Уоррен: Но пять лет назад он занимал место Бальзака или Золя. Забавно, эта необыкновенно причудливая, насквозь искусственная проза с её психологическими изысками, насколько мне известно, почти полностью вытеснила в учебных заведениях другое направление художественной литературы. Сейчас, быть может, положение исправляется, но «Американскую трагедию» или Золя читают только под дулом пистолета.
Золя – чудесный писатель. В 1961 году я был во Франции и каждую неделю читал по одному роману Золя. Его романы можно было купить в карманном издании по 30 сантимов за штуку, и вот я читал по одному роману в неделю. А в середине того сезона, посвящённого Золя, я прочитал «Чуму» – хорошую книгу Камю. Но так как я читал её между романами Золя, чтение «Чумы» вызвало во мне странное чувство.
Интервьюер: Могу себе представить.
Уоррен: Ощущение было такое, как если бы вы, возвращаясь с гильотинирования, вдруг увидели, что кто-то вяжет детские носочки или нечто подобное. «Чума» показалась такой тривиальной по сравнению с огромным миром, созданным и населённым воображением Золя. Закончив «Чуму», я вернулся к Золя с чувством облегчения.
Интервьюер: Вернулись в мир.
Уоррен: Все шутки в сторону – вернулся в настоящий мир» (1969).
Вторая книга нашего обзора – сборник малой прозы Уоррена «”Цирк на чердаке” и другие рассказы». 14 рассказов, среди которых есть пара гениальных, три-четыре великолепных и несколько – поучительных. Сам Уоррен отзывался о жанре «рассказ» сурово:
«Когда я вернулся к стихотворчеству, моя поэзия обрела более тесные связи с фундаментом реальных фактов. Стихотворения теперь теснее привязаны к событиям, анекдотам, к моим наблюдениям, понимаете ли. Они стали расти на реальной почве. Это не значит, что они стали автобиографичны в узком смысле слова. Но они более непосредственно развивают такие замыслы, которые могли бы лечь в основу рассказа. И когда я начал ясно осознавать это, я сказал себе: “Я не хочу больше писать рассказы”. Рассказ был убит именно таким вот образом. И я больше никогда не стану писать рассказы. Мне просто не хочется иметь с ними дело. Они стали казаться мне тесными, и мне больше не хотелось тратить на них время. Я счастлив, что перестал их писать. Это решение, однако, определялось и новым подходом к стихотворению: необходимостью его прочной связи с течением жизни, полной случайностей и происшествий, с её непосредственным опытом. Вот так. Моя поэзия вторглась в мир. Поэтому большинство моих стихотворений – многие-многие из написанных с тех пор – на определённой стадии работы легко могли бы стать рассказами… Мне нравились только три мои рассказа из всех написанных. Максимум четыре. Меня стало мутить при одной мысли о рассказах! Стихи для меня – главное» (1969).
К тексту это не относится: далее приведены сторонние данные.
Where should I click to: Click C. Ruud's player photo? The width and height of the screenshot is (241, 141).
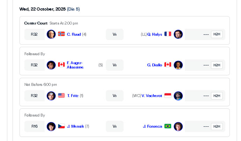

На редкость взыскательный и аналитически оснащённый художник. Читателю сборника «”Цирк на чердаке” и другие рассказы» предоставляется возможность самостоятельно определить, какими же своими «четырьмя рассказами» сам Роберт Пенн Уоррен был безусловно доволен. Делитесь своим мнением в комментариях.
Ну, а познакомиться со стихами классика помогут антологии американской поэзии и интернет. «Как растут стихи? Они вырастают прямо из глубины твоей жизни. Что такое стихотворение, как не опасная попытка самопонимания? Это самая глубокая часть биографии» (1985).
***
Расскажи мне историю.
В этом самом столетии и в момент помешательства,
Расскажи мне историю.
Сотвори ее из невиданных далей и сияния звезд.
Пусть зовется история Временем,
Но название сразу забудь.
Расскажи мне историю истинной радости.
Роберт Пенн Уоррен был великим прозаиком-реалистом, одним из самых значительных американских поэтов, историком, критиком, гуманистом и оптимистом:
«Ибо ничто не пропадает бесследно, ничто и никогда. Всегда есть ключ, оплаченный чек, пятно от губной помады, след на клумбе, презерватив на дорожке парка, ноющая боль в старой ране, первый детский башмачок, оставленный на память, чужая примесь в крови. И все времена — одно время, и все умершие не жили до тех пор, пока мы не дали им жизнь, вспомнив о них, и глаза их из сумрака взывают к нам».